Upaya Hukum Terhadap Kekerasan dalam Pernikahan Sirri

 In Articles

Sandra Marisha, SH

PENDAHULUAN

Kali ini kita membahas upaya hukum yang dapat ditempuh dalam kasus kekerasan pada pernikahan sirri, dengan menyoroti perbedaan perlakuan hukum antara pernikahan yang sah secara negara dan pernikahan sirri menurut hukum Indonesia. Analisis difokuskan pada dasar hukum yang relevan, yaitu penggunaan delik penganiayaan dibandingkan dengan delik Kekerasan Dalam Rumah Tangga (KDRT), serta penelaahan yurisprudensi terkait.
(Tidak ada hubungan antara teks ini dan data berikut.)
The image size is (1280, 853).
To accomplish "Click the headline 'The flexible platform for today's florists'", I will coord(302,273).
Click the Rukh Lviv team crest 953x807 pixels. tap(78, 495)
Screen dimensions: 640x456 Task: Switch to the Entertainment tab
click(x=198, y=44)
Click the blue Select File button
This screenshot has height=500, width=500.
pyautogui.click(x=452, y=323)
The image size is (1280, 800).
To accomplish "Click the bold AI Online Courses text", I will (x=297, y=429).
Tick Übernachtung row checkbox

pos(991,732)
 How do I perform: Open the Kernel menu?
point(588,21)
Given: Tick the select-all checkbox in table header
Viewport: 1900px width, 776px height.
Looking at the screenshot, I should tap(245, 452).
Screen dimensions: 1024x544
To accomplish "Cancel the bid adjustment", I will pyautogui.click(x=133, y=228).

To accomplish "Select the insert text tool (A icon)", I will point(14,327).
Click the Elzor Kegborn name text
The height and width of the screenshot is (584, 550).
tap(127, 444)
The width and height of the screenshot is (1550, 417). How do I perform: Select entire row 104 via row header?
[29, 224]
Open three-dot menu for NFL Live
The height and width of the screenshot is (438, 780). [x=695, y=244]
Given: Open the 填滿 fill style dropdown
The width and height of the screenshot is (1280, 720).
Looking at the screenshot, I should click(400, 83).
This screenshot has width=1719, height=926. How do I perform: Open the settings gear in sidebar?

Tujuan memorandum ini adalah memberikan pemahaman normatif dan praktis mengenai langkah hukum yang dapat diambil korban kekerasan dalam pernikahan sirri, serta memberikan rekomendasi yang sesuai dengan kerangka hukum nasional.

PEMBAHASAN

  1. Upaya Hukum terhadap Kekerasan dalam Pernikahan Sirri
  • Pernikahan sirri adalah pernikahan yang sah menurut agama, namun tidak diakui sebagai pernikahan yang sah menurut hukum negara apabila tidak dicatatkan di instansi yang berwenang, sebagaimana diatur dalam Pasal 34 Undang-Undang Nomor 23 Tahun 2006 tentang Administrasi Kependudukan.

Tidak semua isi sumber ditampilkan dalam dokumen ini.